Please reproduce the data below exactly, from the first line to the last.

----

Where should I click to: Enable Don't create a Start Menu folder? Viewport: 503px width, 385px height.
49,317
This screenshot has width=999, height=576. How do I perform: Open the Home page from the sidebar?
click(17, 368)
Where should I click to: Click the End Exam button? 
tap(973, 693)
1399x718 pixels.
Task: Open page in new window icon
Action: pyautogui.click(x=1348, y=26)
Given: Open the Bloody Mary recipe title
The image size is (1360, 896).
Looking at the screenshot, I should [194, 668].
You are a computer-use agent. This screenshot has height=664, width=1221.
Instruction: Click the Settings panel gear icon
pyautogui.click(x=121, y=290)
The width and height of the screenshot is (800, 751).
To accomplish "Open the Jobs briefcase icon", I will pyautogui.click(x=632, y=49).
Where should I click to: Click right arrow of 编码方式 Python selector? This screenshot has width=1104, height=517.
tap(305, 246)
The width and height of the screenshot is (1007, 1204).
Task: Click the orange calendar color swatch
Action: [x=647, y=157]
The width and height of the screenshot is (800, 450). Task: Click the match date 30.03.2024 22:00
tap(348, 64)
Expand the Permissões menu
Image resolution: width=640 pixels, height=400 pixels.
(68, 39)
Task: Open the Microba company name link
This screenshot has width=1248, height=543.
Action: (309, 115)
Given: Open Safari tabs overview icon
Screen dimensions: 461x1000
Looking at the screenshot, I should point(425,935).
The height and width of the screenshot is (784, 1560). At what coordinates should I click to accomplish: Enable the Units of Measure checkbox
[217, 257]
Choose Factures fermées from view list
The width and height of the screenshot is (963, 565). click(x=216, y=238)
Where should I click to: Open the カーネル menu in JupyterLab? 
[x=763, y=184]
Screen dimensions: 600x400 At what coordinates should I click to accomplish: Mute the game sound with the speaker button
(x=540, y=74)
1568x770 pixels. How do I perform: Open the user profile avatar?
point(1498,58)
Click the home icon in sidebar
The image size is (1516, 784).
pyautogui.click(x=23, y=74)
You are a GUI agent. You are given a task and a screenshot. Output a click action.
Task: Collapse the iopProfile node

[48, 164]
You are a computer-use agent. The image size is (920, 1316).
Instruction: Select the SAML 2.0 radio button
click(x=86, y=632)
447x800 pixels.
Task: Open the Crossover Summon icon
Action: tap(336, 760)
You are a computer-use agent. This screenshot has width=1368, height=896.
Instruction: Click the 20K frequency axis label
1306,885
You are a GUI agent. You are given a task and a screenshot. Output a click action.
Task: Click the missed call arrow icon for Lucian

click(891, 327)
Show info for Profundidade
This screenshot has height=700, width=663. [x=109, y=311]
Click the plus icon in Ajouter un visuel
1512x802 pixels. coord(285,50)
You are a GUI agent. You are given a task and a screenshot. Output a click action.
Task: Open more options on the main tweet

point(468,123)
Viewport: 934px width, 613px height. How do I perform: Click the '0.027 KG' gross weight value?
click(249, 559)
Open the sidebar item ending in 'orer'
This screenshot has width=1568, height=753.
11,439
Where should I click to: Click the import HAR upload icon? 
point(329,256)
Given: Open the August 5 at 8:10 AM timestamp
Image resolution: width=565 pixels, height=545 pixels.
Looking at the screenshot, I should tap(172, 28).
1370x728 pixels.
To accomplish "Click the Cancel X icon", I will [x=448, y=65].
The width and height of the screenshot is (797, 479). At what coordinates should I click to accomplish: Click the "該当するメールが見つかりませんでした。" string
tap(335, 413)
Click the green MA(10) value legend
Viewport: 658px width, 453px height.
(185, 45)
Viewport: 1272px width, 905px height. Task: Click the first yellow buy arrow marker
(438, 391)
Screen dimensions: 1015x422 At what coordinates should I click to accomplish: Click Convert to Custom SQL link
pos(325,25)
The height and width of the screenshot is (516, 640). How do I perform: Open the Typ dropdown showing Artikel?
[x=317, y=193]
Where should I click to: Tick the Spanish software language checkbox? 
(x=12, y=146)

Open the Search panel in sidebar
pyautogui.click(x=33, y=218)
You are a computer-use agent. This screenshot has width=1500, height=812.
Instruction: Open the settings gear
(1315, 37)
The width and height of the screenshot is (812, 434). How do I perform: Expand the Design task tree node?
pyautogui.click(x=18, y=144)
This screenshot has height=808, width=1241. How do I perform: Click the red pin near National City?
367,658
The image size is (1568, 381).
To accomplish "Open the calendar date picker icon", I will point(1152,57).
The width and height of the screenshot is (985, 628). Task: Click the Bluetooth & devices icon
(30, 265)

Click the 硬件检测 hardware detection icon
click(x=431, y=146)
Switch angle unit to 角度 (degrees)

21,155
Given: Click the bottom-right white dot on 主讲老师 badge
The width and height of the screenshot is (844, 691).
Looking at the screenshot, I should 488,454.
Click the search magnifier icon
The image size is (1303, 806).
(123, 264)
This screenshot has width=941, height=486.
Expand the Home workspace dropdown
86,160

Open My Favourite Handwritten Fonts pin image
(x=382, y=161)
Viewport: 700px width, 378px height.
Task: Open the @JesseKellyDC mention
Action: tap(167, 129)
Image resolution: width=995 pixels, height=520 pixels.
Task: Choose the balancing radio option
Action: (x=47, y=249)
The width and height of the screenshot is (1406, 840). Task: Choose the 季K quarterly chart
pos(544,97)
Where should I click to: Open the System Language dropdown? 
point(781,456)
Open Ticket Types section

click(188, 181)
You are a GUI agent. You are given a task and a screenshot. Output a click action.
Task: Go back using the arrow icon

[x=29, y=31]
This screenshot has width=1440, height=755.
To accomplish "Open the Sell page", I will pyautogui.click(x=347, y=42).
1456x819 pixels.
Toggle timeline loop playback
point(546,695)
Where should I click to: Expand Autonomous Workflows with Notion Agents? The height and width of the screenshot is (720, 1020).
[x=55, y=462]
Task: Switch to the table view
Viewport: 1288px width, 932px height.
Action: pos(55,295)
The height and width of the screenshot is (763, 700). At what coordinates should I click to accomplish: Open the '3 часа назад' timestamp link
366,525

----

### RESULT FOR THIS EXERCISE:
Where should I click to: Enable Don't create a Start Menu folder? Viewport: 503px width, 385px height.
49,317
This screenshot has width=999, height=576. How do I perform: Open the Home page from the sidebar?
click(17, 368)
Where should I click to: Click the End Exam button? 
tap(973, 693)
1399x718 pixels.
Task: Open page in new window icon
Action: pyautogui.click(x=1348, y=26)
Given: Open the Bloody Mary recipe title
The image size is (1360, 896).
Looking at the screenshot, I should [194, 668].
You are a computer-use agent. This screenshot has height=664, width=1221.
Instruction: Click the Settings panel gear icon
pyautogui.click(x=121, y=290)
The width and height of the screenshot is (800, 751).
To accomplish "Open the Jobs briefcase icon", I will pyautogui.click(x=632, y=49).
Where should I click to: Click right arrow of 编码方式 Python selector? This screenshot has width=1104, height=517.
tap(305, 246)
The width and height of the screenshot is (1007, 1204).
Task: Click the orange calendar color swatch
Action: [x=647, y=157]
The width and height of the screenshot is (800, 450). Task: Click the match date 30.03.2024 22:00
tap(348, 64)
Expand the Permissões menu
Image resolution: width=640 pixels, height=400 pixels.
(68, 39)
Task: Open the Microba company name link
This screenshot has width=1248, height=543.
Action: (309, 115)
Given: Open Safari tabs overview icon
Screen dimensions: 461x1000
Looking at the screenshot, I should point(425,935).
The height and width of the screenshot is (784, 1560). At what coordinates should I click to accomplish: Enable the Units of Measure checkbox
[217, 257]
Choose Factures fermées from view list
The width and height of the screenshot is (963, 565). click(x=216, y=238)
Where should I click to: Open the カーネル menu in JupyterLab? 
[x=763, y=184]
Screen dimensions: 600x400 At what coordinates should I click to accomplish: Mute the game sound with the speaker button
(x=540, y=74)
1568x770 pixels. How do I perform: Open the user profile avatar?
point(1498,58)
Click the home icon in sidebar
The image size is (1516, 784).
pyautogui.click(x=23, y=74)
You are a GUI agent. You are given a task and a screenshot. Output a click action.
Task: Collapse the iopProfile node

[48, 164]
You are a computer-use agent. The image size is (920, 1316).
Instruction: Select the SAML 2.0 radio button
click(x=86, y=632)
447x800 pixels.
Task: Open the Crossover Summon icon
Action: tap(336, 760)
You are a computer-use agent. This screenshot has width=1368, height=896.
Instruction: Click the 20K frequency axis label
1306,885
You are a GUI agent. You are given a task and a screenshot. Output a click action.
Task: Click the missed call arrow icon for Lucian

click(891, 327)
Show info for Profundidade
This screenshot has height=700, width=663. [x=109, y=311]
Click the plus icon in Ajouter un visuel
1512x802 pixels. coord(285,50)
You are a GUI agent. You are given a task and a screenshot. Output a click action.
Task: Open more options on the main tweet

point(468,123)
Viewport: 934px width, 613px height. How do I perform: Click the '0.027 KG' gross weight value?
click(249, 559)
Open the sidebar item ending in 'orer'
This screenshot has width=1568, height=753.
11,439
Where should I click to: Click the import HAR upload icon? 
point(329,256)
Given: Open the August 5 at 8:10 AM timestamp
Image resolution: width=565 pixels, height=545 pixels.
Looking at the screenshot, I should tap(172, 28).
1370x728 pixels.
To accomplish "Click the Cancel X icon", I will [x=448, y=65].
The width and height of the screenshot is (797, 479). At what coordinates should I click to accomplish: Click the "該当するメールが見つかりませんでした。" string
tap(335, 413)
Click the green MA(10) value legend
Viewport: 658px width, 453px height.
(185, 45)
Viewport: 1272px width, 905px height. Task: Click the first yellow buy arrow marker
(438, 391)
Screen dimensions: 1015x422 At what coordinates should I click to accomplish: Click Convert to Custom SQL link
pos(325,25)
The height and width of the screenshot is (516, 640). How do I perform: Open the Typ dropdown showing Artikel?
[x=317, y=193]
Where should I click to: Tick the Spanish software language checkbox? 
(x=12, y=146)

Open the Search panel in sidebar
pyautogui.click(x=33, y=218)
You are a computer-use agent. This screenshot has width=1500, height=812.
Instruction: Open the settings gear
(1315, 37)
The width and height of the screenshot is (812, 434). How do I perform: Expand the Design task tree node?
pyautogui.click(x=18, y=144)
This screenshot has height=808, width=1241. How do I perform: Click the red pin near National City?
367,658
The image size is (1568, 381).
To accomplish "Open the calendar date picker icon", I will point(1152,57).
The width and height of the screenshot is (985, 628). Task: Click the Bluetooth & devices icon
(30, 265)

Click the 硬件检测 hardware detection icon
click(x=431, y=146)
Switch angle unit to 角度 (degrees)

21,155
Given: Click the bottom-right white dot on 主讲老师 badge
The width and height of the screenshot is (844, 691).
Looking at the screenshot, I should 488,454.
Click the search magnifier icon
The image size is (1303, 806).
(123, 264)
This screenshot has width=941, height=486.
Expand the Home workspace dropdown
86,160

Open My Favourite Handwritten Fonts pin image
(x=382, y=161)
Viewport: 700px width, 378px height.
Task: Open the @JesseKellyDC mention
Action: tap(167, 129)
Image resolution: width=995 pixels, height=520 pixels.
Task: Choose the balancing radio option
Action: (x=47, y=249)
The width and height of the screenshot is (1406, 840). Task: Choose the 季K quarterly chart
pos(544,97)
Where should I click to: Open the System Language dropdown? 
point(781,456)
Open Ticket Types section

click(188, 181)
You are a GUI agent. You are given a task and a screenshot. Output a click action.
Task: Go back using the arrow icon

[x=29, y=31]
This screenshot has width=1440, height=755.
To accomplish "Open the Sell page", I will pyautogui.click(x=347, y=42).
1456x819 pixels.
Toggle timeline loop playback
point(546,695)
Where should I click to: Expand Autonomous Workflows with Notion Agents? The height and width of the screenshot is (720, 1020).
[x=55, y=462]
Task: Switch to the table view
Viewport: 1288px width, 932px height.
Action: pos(55,295)
The height and width of the screenshot is (763, 700). At what coordinates should I click to accomplish: Open the '3 часа назад' timestamp link
366,525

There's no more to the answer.